Yes, high-praise press is good. So build on it.
One of the most interesting developments to come out of IBM Think this year was an eWeek article entitled “IBM i: The Most Amazing IBM Product You’ve Never Heard Of.” What? The platform had a flag-waving endorsement from outside our community? In eWeek? The Rob Enderle article started off like this:
“Occasionally, I run into a product that just has me sitting back wondering if I stepped into some kind of alternative universe. One of the first products that gave me this impression was the old AS400 from IBM. It was kind of like if you took an Abrams Tank and created a server with similar survivability. The stories of these things were legendary.
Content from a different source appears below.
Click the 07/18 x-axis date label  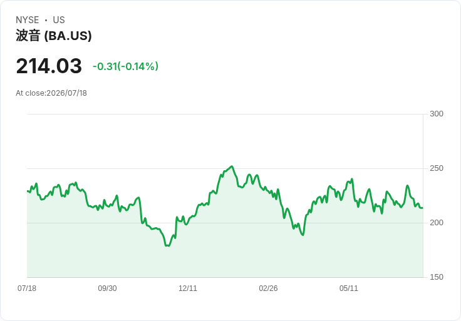[27, 288]
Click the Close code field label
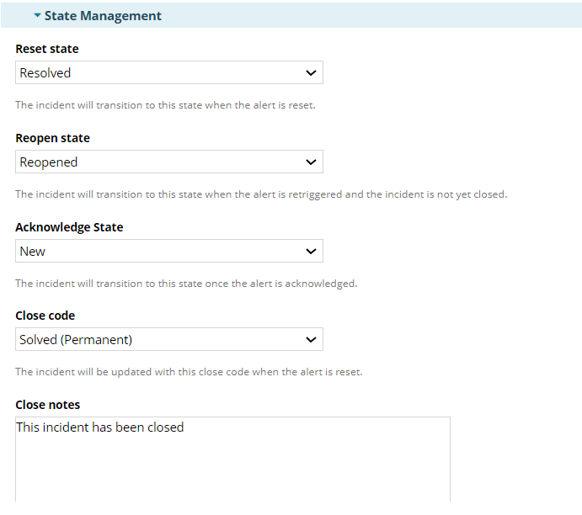Viewport: 582px width, 515px height. click(45, 316)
One system was on the top floor of a four-story building that was demolished, literally flattened, by a tornado and after falling those four stories, being buried by rubble and rained on, they only needed to dry it out to bring it back on line. Another system ran for a whopping 18 years without anyone patching, updating or even backing it up with no issues. Yet another was walled up accidently yet remained in service for years until someone tracing down the power and network wiring opened a wall to see what the wiring went to and found a hidden AS400.”
These “legends” have been around for a long time (and I can add about four more off the top of my head). The gushing continued to the final paragraph:
“While it isn’t faster than a speeding bullet, more powerful than a locomotive or able to leap tall buildings in a single bound, IBM I is the closest thing to a software platform superhero I’ve yet seen and likely the safest and most powerful server platform you’ve never heard of.”
So, yeah. Wow!
People were sharing it on Twitter and LinkedIn probably for the same reason I did: it was a ringing endorsement from outside the “IBM i bubble.” It was a fresh set of eyes seeing what we all know and then running full commentary on it. The important fact that it was from outside the bubble is not lost on me. If I or anyone else from inside the bubble had written a similar article, it would be self-serving to a degree. We depend on IBM i as our livelihood. We all have relationships with IBM, IBM i customers, programmers, admins, cloud hosts, and software vendors. Many of us do services and sell hardware. We speak at conferences, webinars, and user groups. In the end, we need IBM i to do well and we need POWER9 servers replacing POWER7 servers. When IBM i and the IBM POWER brand does well, then we do well and survive. If not, we don’t. It’s that simple.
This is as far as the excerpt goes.